IN REHEARSAL: Having fallen pregnant to Roy McDowell, played by Oscar Ruston (right), Queenie Mataira (Jess Horsfield, left), sits quietly as her brother Johnny (Caleb Collier) brandishes a taiaha at Roy. The actors are in rehearsal now for Evolution Theatre’s upcoming production of Bruce Mason’s play The Pohutukawa Tree. Picture supplied
Theatre that examines social justice is a conversation worth continuing, says Dinna Myers, director of Evolution Theatre Company’s upcoming production of Bruce Mason’s 1955 play, The Pohutukawa Tree.

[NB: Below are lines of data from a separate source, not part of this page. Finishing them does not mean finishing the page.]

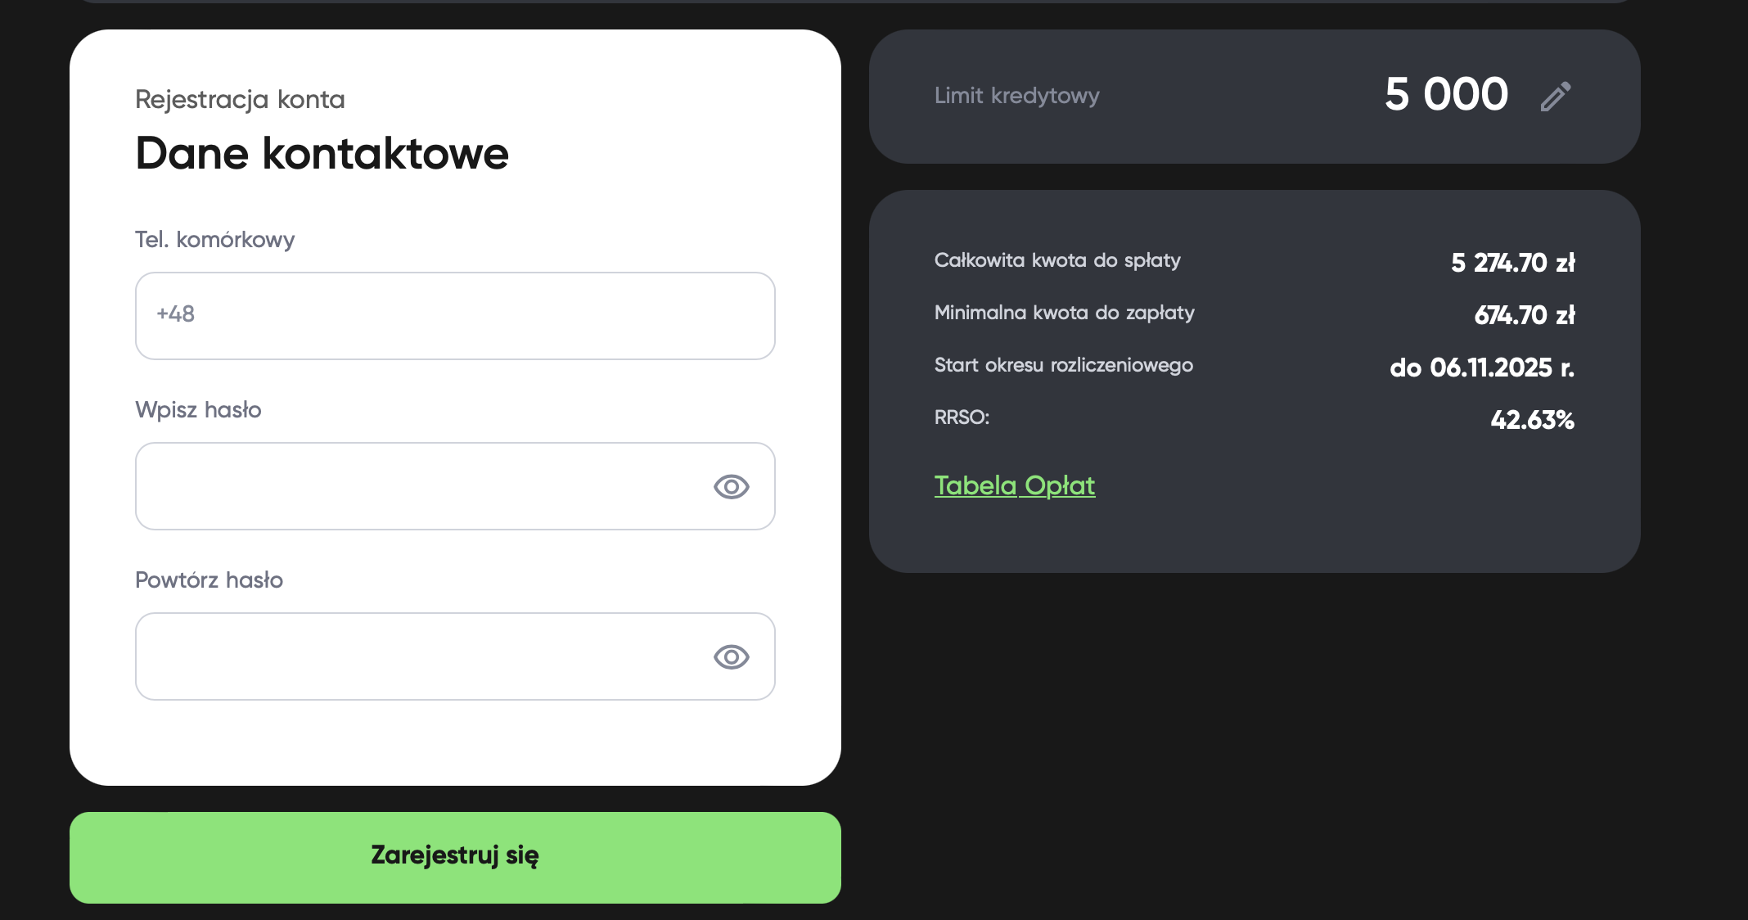Click the Tel. komórkowy label
Screen dimensions: 1748x920
pos(214,240)
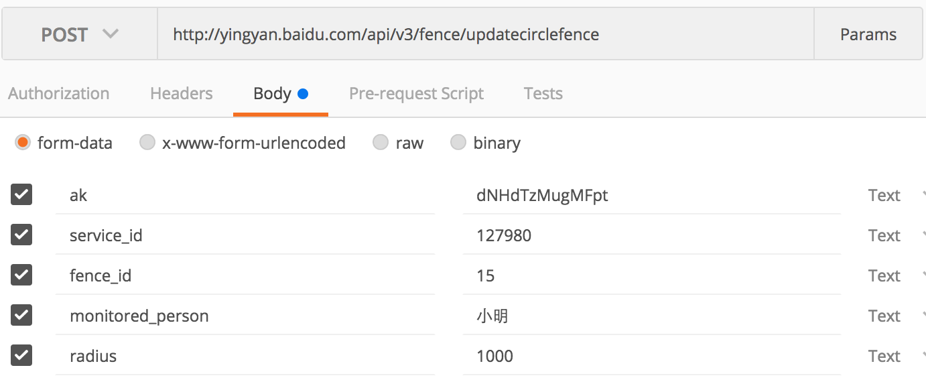The width and height of the screenshot is (926, 382).
Task: Toggle the radius parameter checkbox
Action: click(x=21, y=356)
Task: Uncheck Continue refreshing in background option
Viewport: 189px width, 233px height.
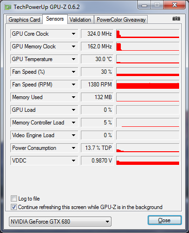Action: click(x=14, y=207)
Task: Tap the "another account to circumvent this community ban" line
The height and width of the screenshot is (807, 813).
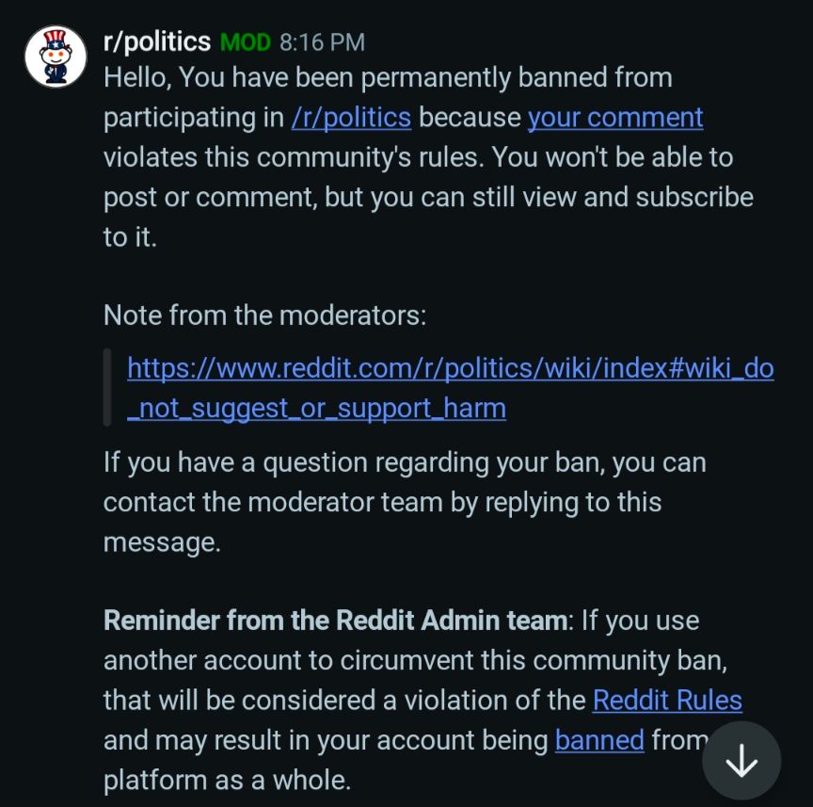Action: coord(414,660)
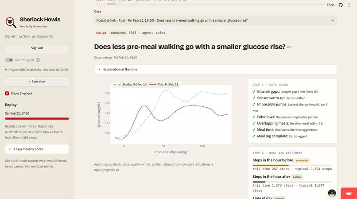This screenshot has height=199, width=357.
Task: Open the Case selection dropdown
Action: click(215, 20)
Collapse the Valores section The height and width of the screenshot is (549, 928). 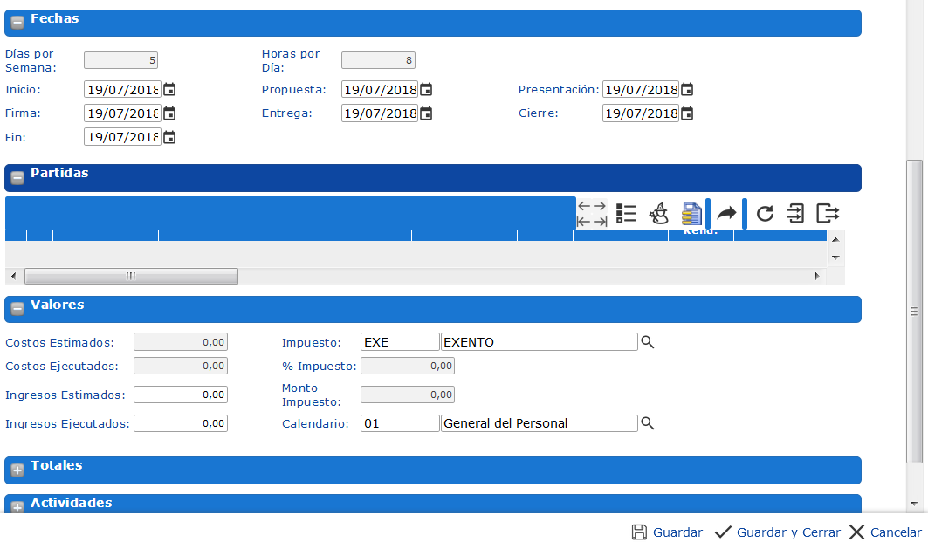(17, 310)
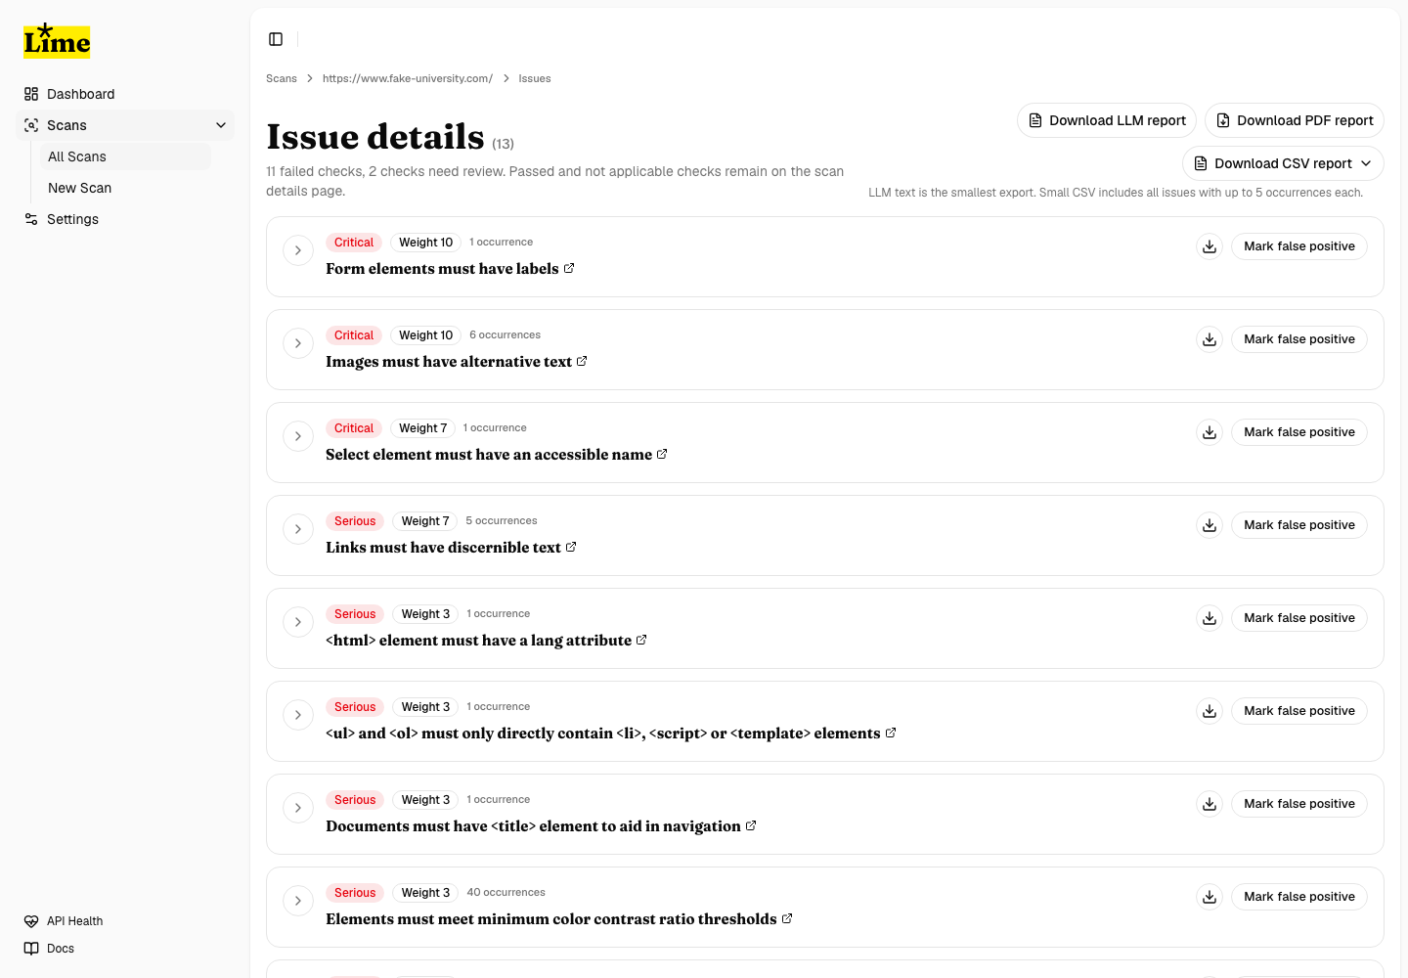Open Settings via its gear icon
The width and height of the screenshot is (1408, 978).
[x=30, y=219]
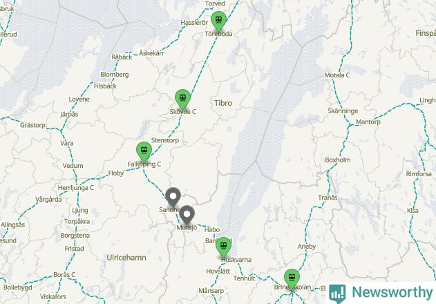
Task: Select the Ulricehamn place label
Action: click(126, 258)
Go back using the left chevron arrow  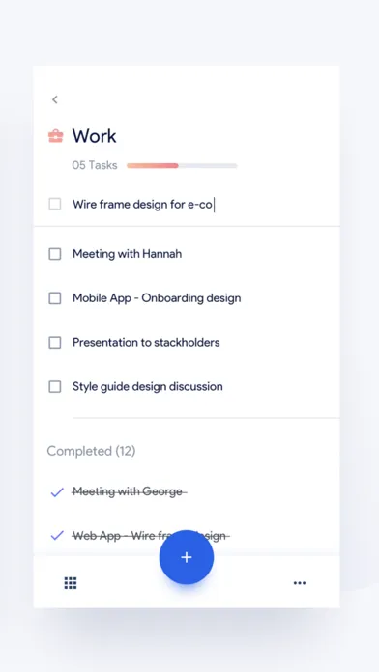point(54,99)
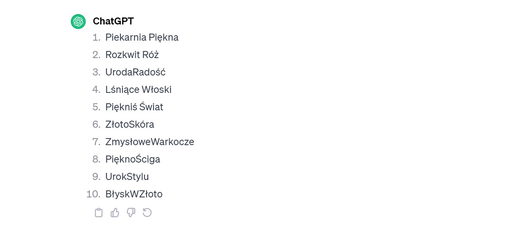
Task: Select the UrodaRadość list entry
Action: point(135,72)
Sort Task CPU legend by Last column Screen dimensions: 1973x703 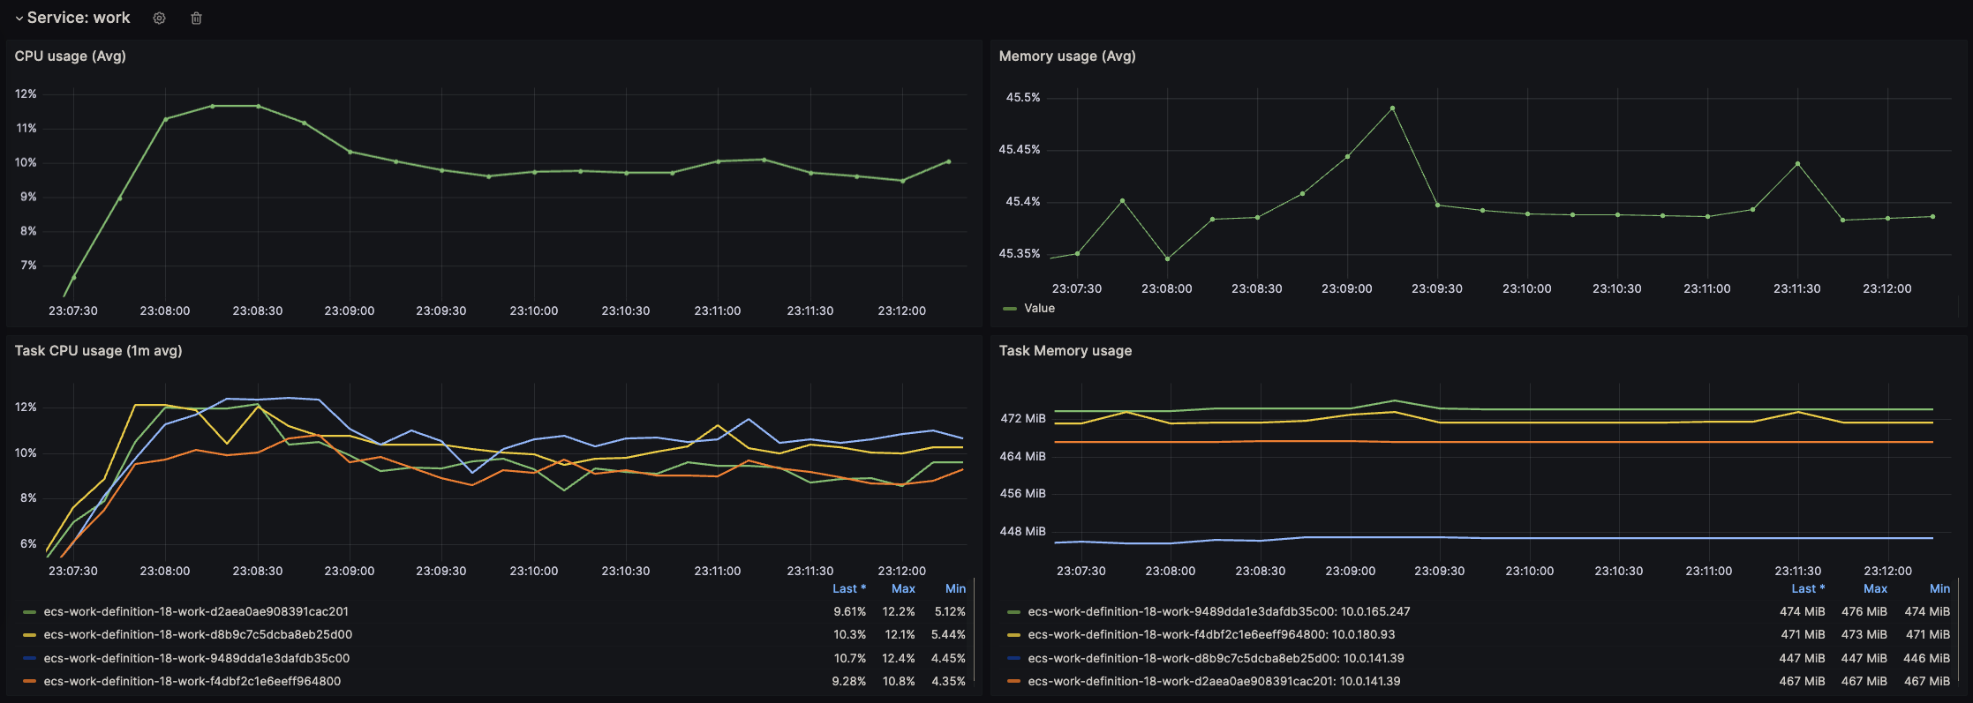(x=848, y=589)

At the heart of the New Zealand playwright’s classic is Aroha, a character one reviewer describes as having dissolved her hatred of
Pakeha by turning to Christianity, only to witness the land, the pa, and her values taken from her “slice by slice, from the whale”.
“Aroha emerges as an isolated extremist; a classic tragic heroine whose fatal flaw is her unshakeable faith in a Christian god of love with all its colonial manifestations of hard work, due obedience and unimpeachable moral behaviour,” writes Ewen Coleman.
The play is set at the site of a bloody battle for the land that has since been sold by the Ngati Raukura and turned into a commercial orchard owned by the Atkinson family. The family employ the Matairas and assume “the old ways” will quietly fade away as the Maori assimilate.
“Importantly, Aroha believes the Ngati Raukura who have decamped to the coast are living dissolute lives — a view which is vividly counterpointed by a starry-eyed Rev. Athol Sedgwick, whose cultural perspective on their way of life is nevertheless cringe-worthy and dramatically interesting because of that.”